WHAT YOU SHOULD DO — Using the listing below, copy every line that mentions "Task".

EXERCISE MATERIAL —
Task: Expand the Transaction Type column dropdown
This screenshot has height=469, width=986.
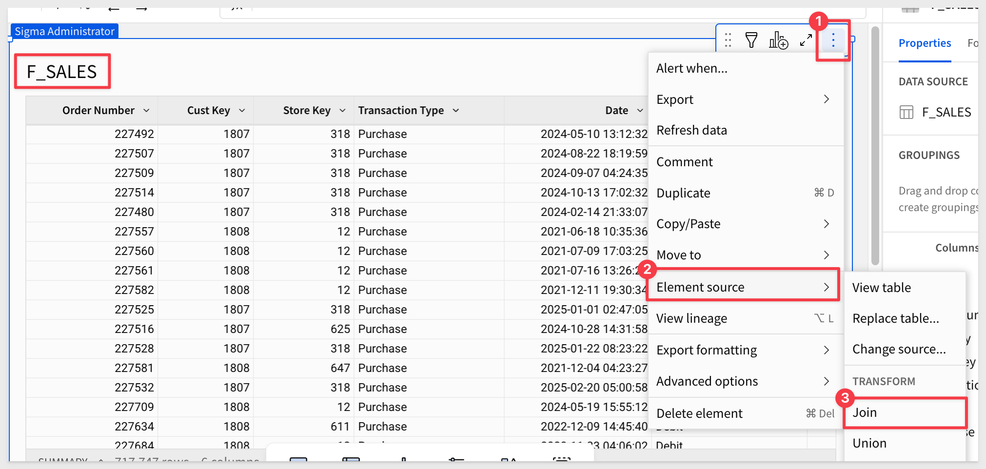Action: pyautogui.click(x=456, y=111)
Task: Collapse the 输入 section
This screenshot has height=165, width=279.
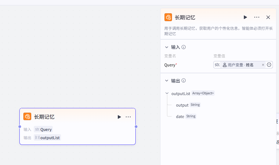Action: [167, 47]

--

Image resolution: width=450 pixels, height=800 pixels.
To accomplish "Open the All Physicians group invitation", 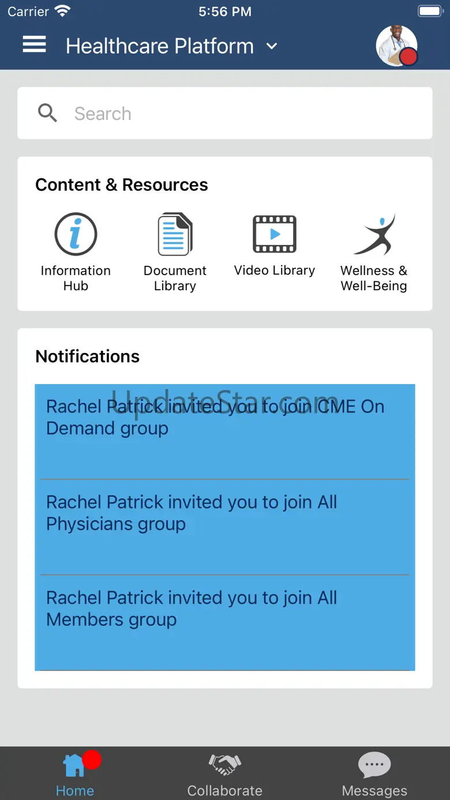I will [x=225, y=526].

---

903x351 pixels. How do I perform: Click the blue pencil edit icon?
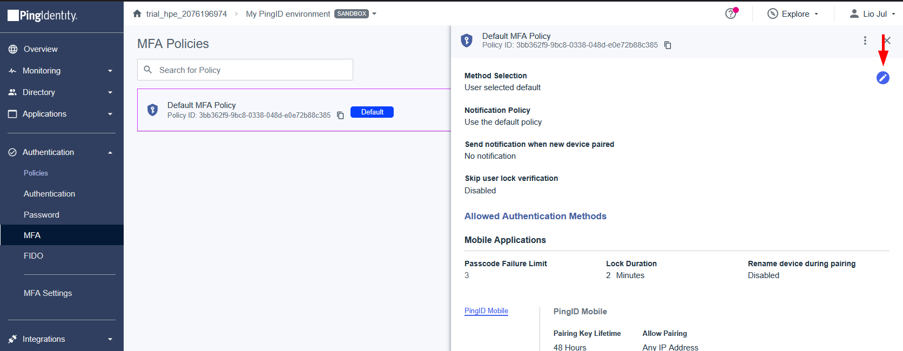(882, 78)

RESPONSE TO THIS EXERCISE —
Task: Expand the Transaction Type column dropdown
Task: Collapse the 输入 section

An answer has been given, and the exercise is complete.